1

I'm updating some xml files with powershell they originate form a Linux machine. Once I'm done updating the file is all messed-up with extra spaces etc not good I can't use it.

Changes from:
UNIX )(LF) UTF-8

To
Windows (CR LF) UTF-8-BOM

Does anyone know how to keep the same format as I save back.

$myfile = "C:\hrfeed\output\$file"
$stringToXML.save($myfile)

Thank you

Evo
  • 41
  • 5
  • I tried a few more things. dos2unix to convert the file and also tried the other way around since it was UNIX I tried unix2dos. But no difference. As soon as the file is read and written by powershell I see spaces and extra double quotation appear squire brackets appear. @Theo – Evo Jun 06 '20 at 02:48
  • those double quotes at first line was single once and the squire brackets weren't there before . + the fact the the format is now Windows (CR LF) – Evo Jun 06 '20 at 02:55

1 Answers1

0

If you want to save the xml as UTF-8 without BOM and have unix style newline characters \n instead of \r\n, you cannot use the standard Save() method on Windows and need to create a function yourself to do that.

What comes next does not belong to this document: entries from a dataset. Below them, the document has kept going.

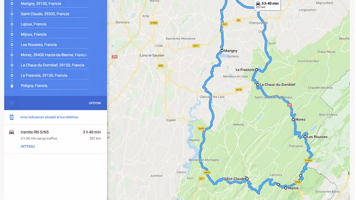The image size is (356, 200).
Task: Click the Le Frasnois waypoint marker on map
Action: pyautogui.click(x=257, y=70)
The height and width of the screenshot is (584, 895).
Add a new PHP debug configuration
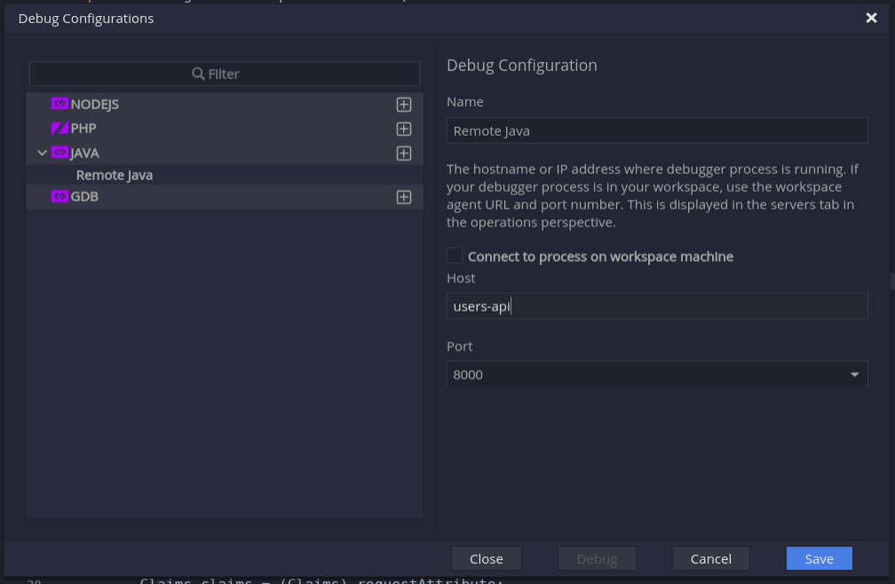point(404,129)
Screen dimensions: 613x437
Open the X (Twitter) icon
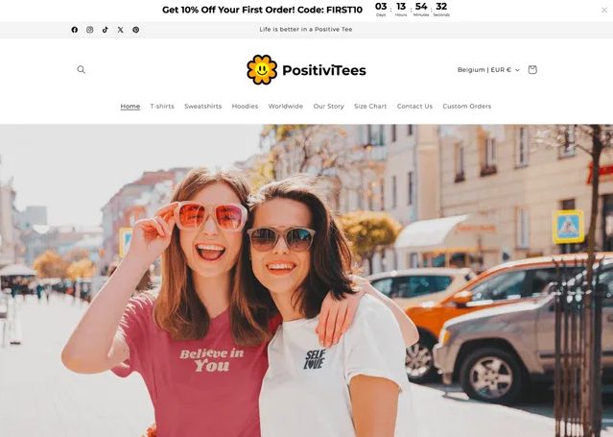pos(121,30)
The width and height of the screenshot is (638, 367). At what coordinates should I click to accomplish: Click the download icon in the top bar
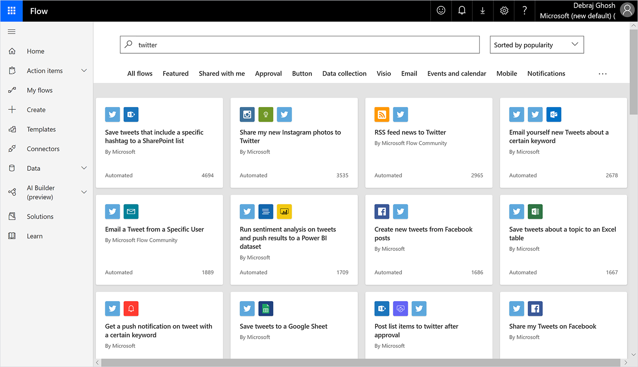tap(483, 10)
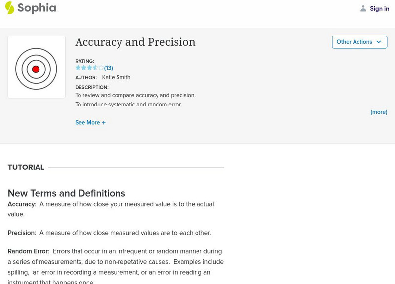Click the (13) ratings count
395x284 pixels.
pos(109,68)
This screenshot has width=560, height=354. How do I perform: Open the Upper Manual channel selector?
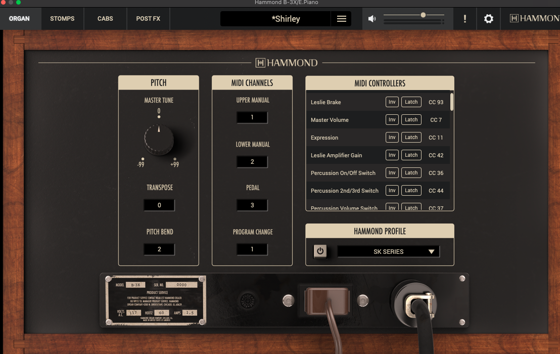point(252,117)
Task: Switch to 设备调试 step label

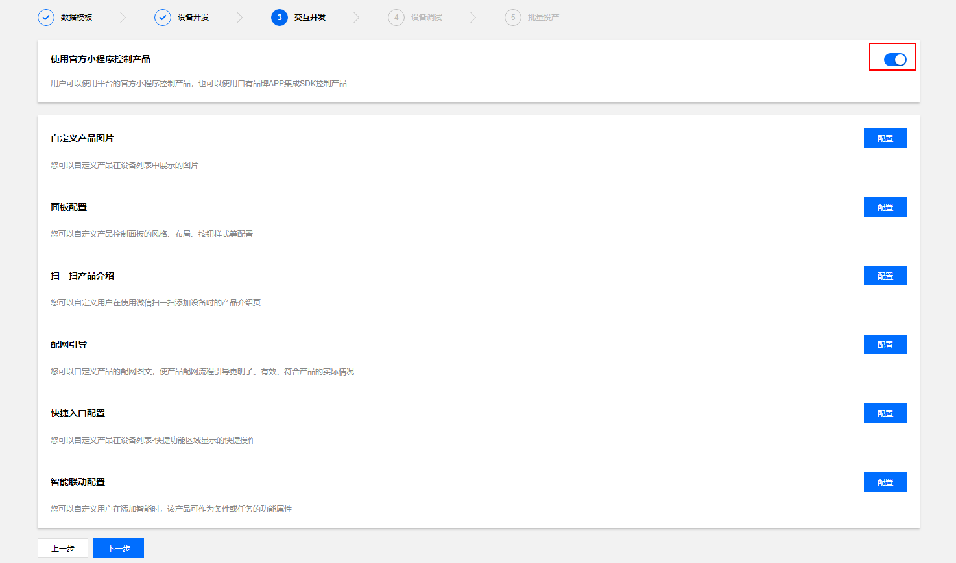Action: (x=426, y=18)
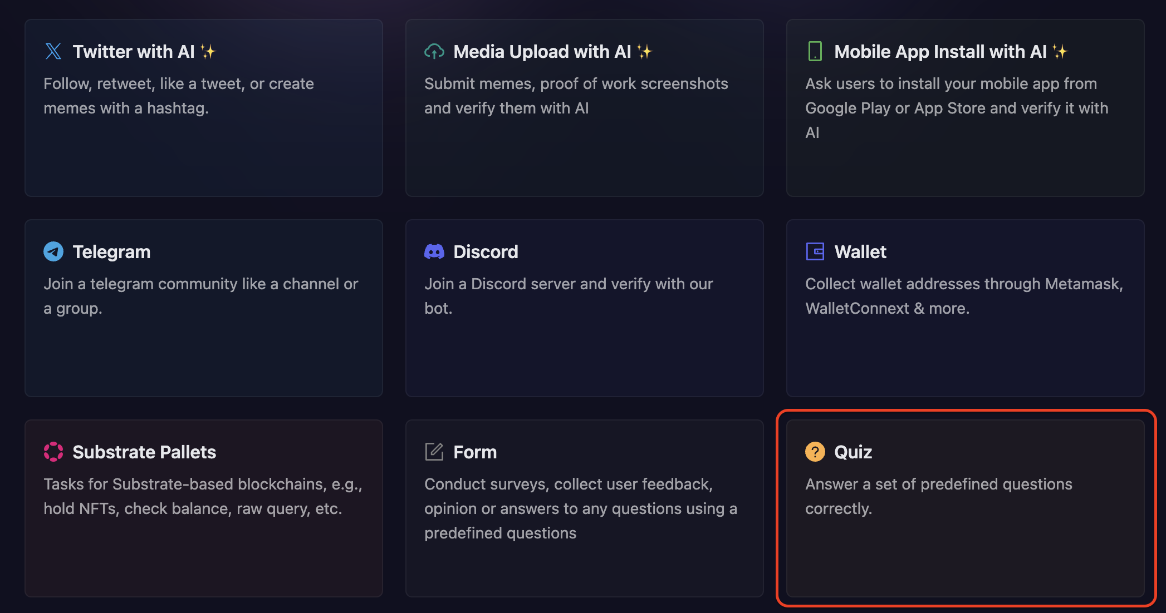Choose Mobile App Install with AI heading
Image resolution: width=1166 pixels, height=613 pixels.
coord(940,52)
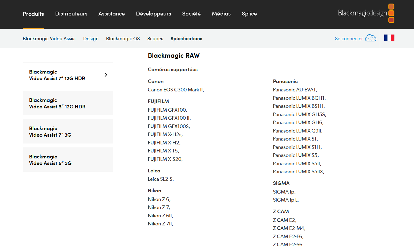The height and width of the screenshot is (251, 414).
Task: Visit the Médias section
Action: pyautogui.click(x=221, y=14)
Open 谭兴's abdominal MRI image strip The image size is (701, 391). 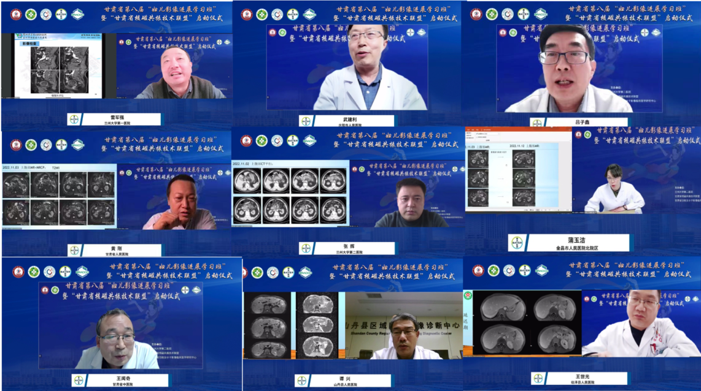click(291, 325)
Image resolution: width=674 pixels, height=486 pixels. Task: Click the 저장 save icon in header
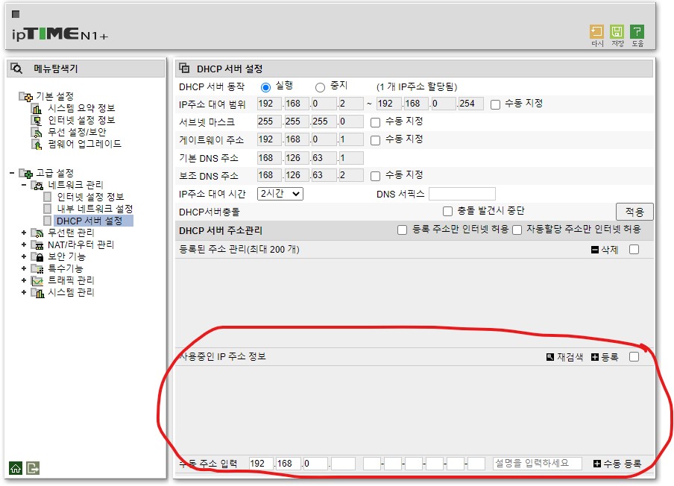click(617, 32)

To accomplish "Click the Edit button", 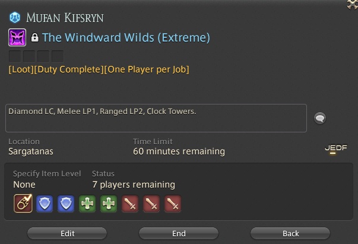I will pyautogui.click(x=67, y=233).
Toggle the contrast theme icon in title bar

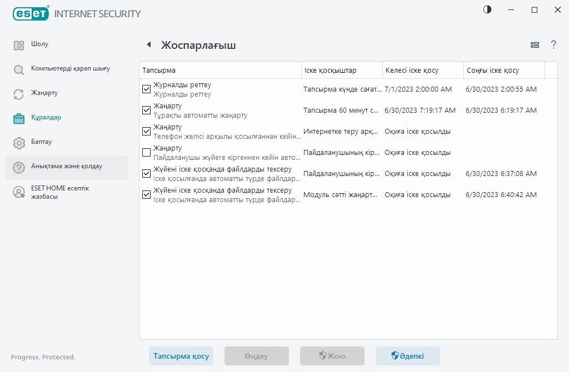(x=487, y=10)
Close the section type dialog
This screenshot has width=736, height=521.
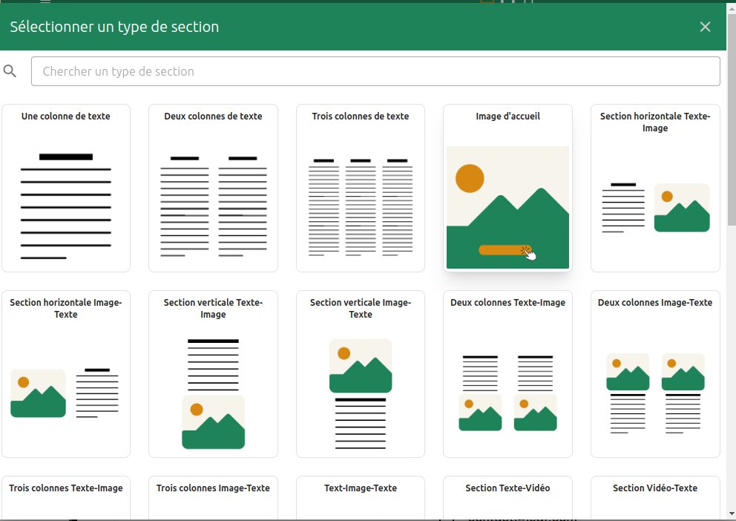click(705, 26)
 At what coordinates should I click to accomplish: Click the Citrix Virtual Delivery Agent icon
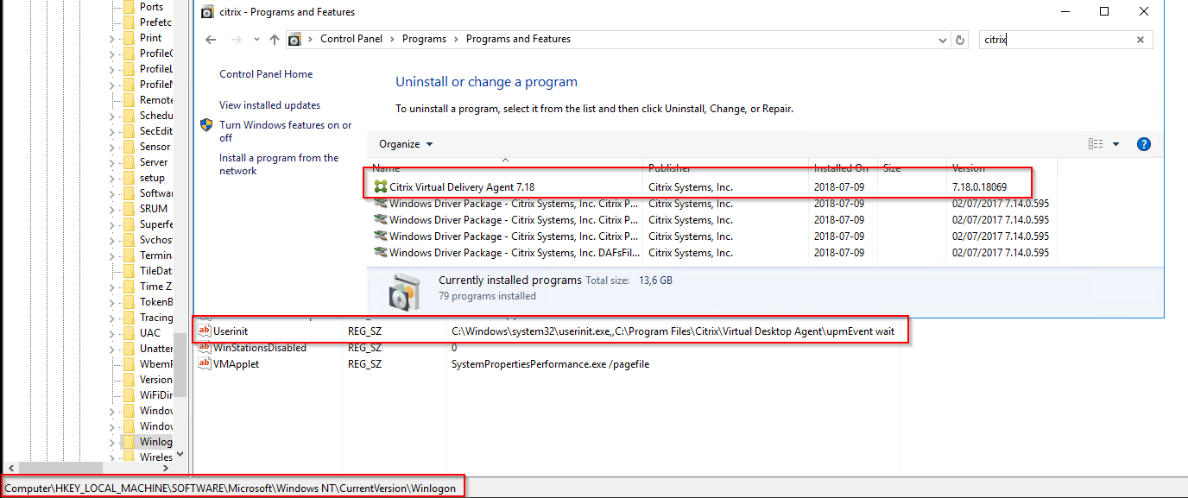380,187
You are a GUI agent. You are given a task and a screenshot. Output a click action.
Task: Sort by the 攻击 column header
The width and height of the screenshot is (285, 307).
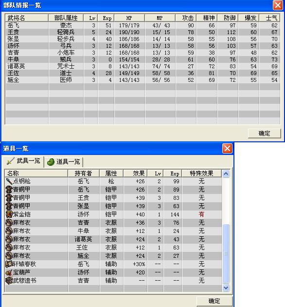coord(186,18)
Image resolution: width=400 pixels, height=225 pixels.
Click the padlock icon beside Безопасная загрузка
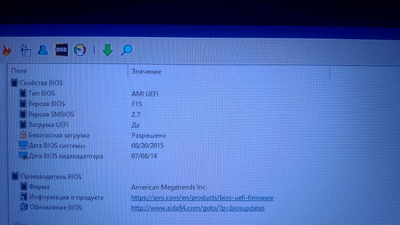click(x=23, y=135)
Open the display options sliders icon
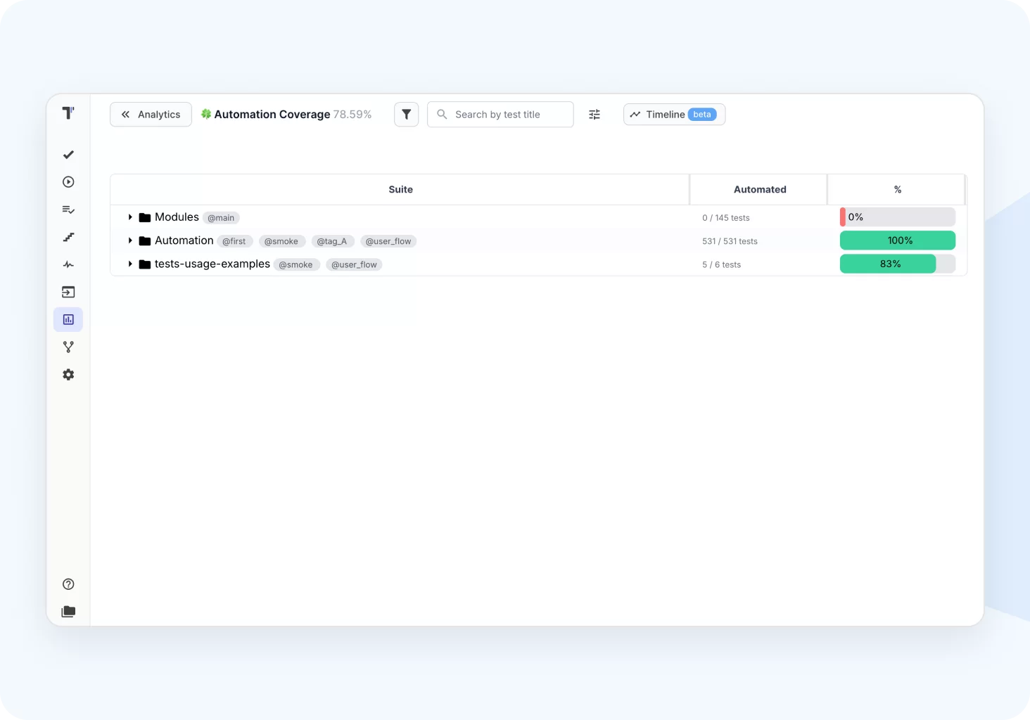The height and width of the screenshot is (720, 1030). 595,115
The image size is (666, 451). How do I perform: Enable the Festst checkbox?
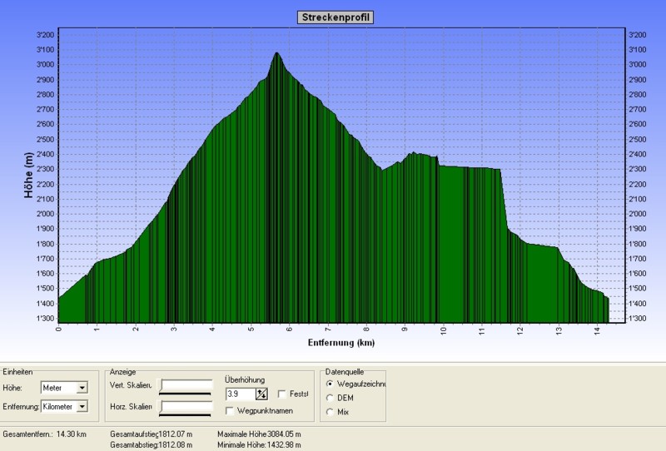click(x=283, y=394)

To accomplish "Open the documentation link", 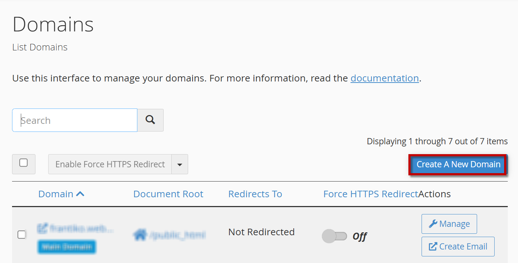I will [x=384, y=78].
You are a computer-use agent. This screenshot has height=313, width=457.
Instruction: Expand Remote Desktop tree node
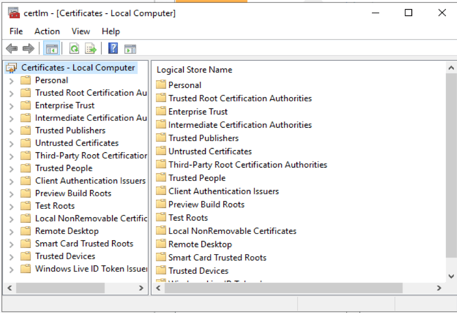(x=12, y=232)
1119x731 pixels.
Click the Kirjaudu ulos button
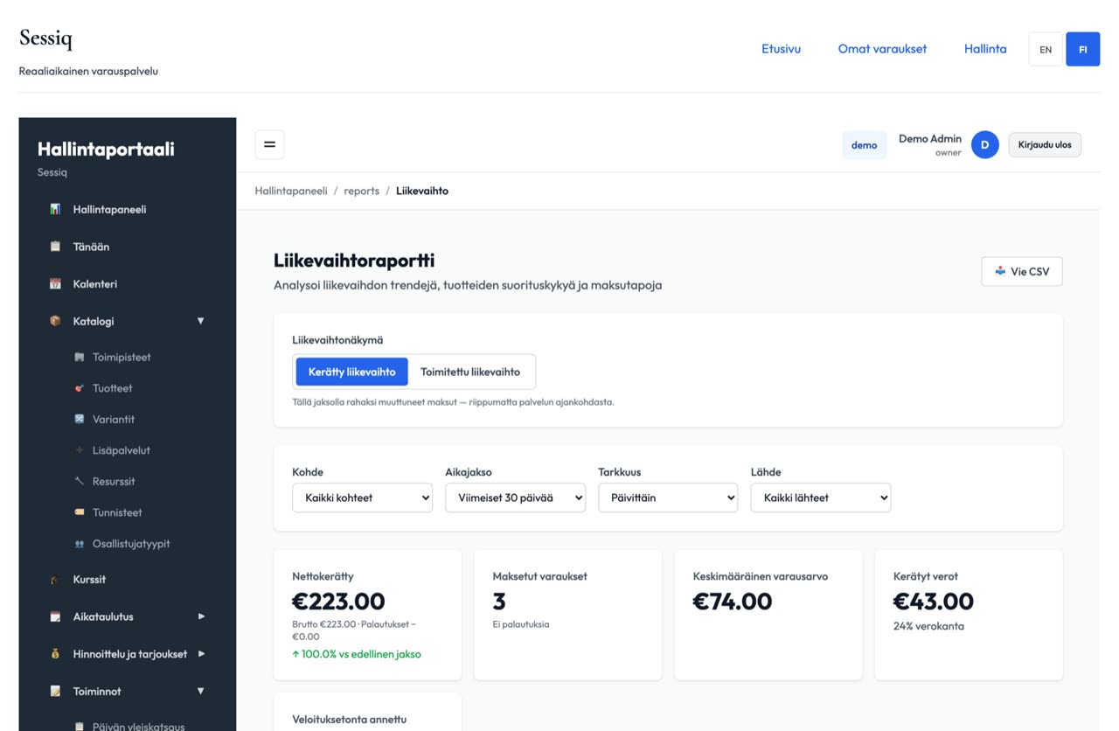[1045, 145]
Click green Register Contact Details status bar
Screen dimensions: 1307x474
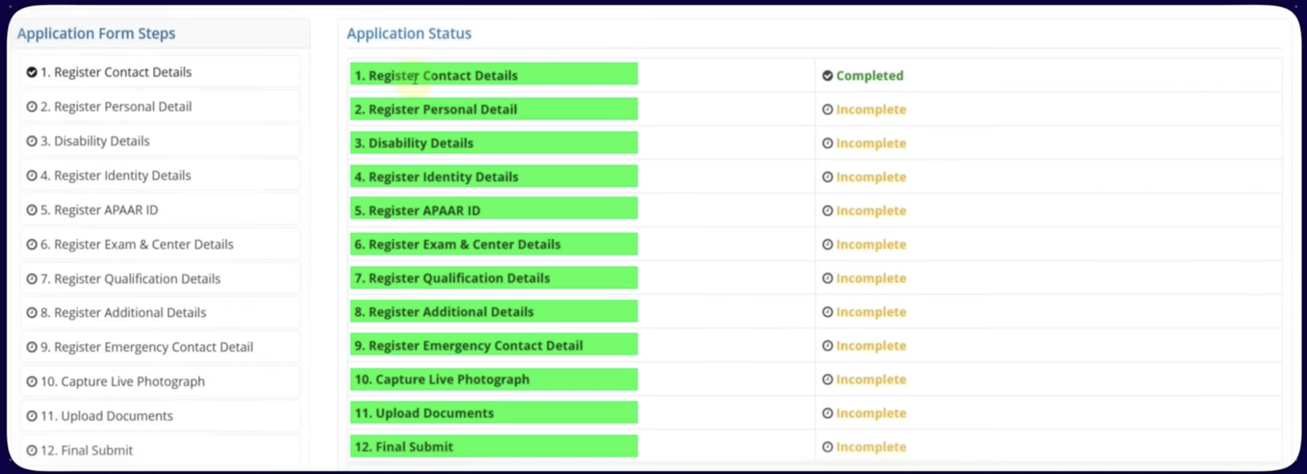[493, 74]
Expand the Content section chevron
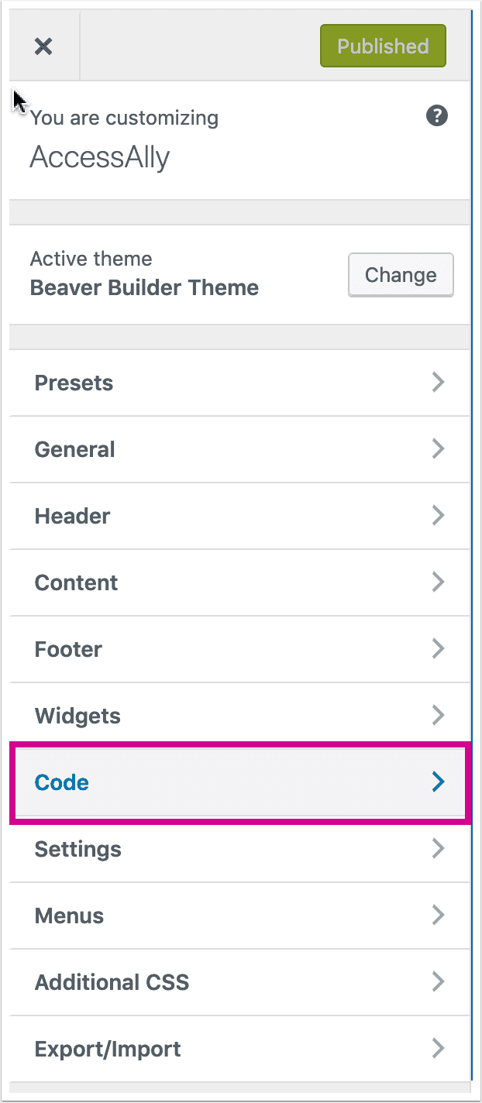 (438, 582)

Using your previous question as example, you could do this:

[xml]$xmldata = @"
<?xml version="1.0" encoding="UTF-8"?>
<!DOCTYPE Identity PUBLIC "point.dtd" "point.dtd"[]>
<Identity  created="1525465321820" name="Onboarding - GUI - External">
    <Attributes>
    <Map>
        <entry key="displayName" value="Onboarding - GUI " />
        <entry key="firstname" value="Z Orphaned ID" />
    </Map>
    </Attributes>
</Identity>
"@

# do something with the xml data

To save the xml to file with UNIX style newlines and also in UTF-8 No BOM encoding, you can use this function:

function Out-UnixXml {
    [CmdletBinding()]
    param(
        [Parameter(ValueFromPipeline = $true, Mandatory = $true, Position = 0)]
        [xml]$xml,

        [Parameter(ValueFromPipeline = $true, Mandatory = $true, Position = 1)]
        [Alias('FilePath')]
        [string]$Path
    )
    try {
        $settings = [System.Xml.XmlWriterSettings]::new()
        $settings.Indent       = $true                                     # defaults to $false
        $settings.NewLineChars = "`n"                                      # defaults to "`r`n"
        $settings.Encoding     = [System.Text.UTF8Encoding]::new($false)   # $false means No BOM

        $xmlWriter = [System.Xml.XmlWriter]::Create($Path, $settings)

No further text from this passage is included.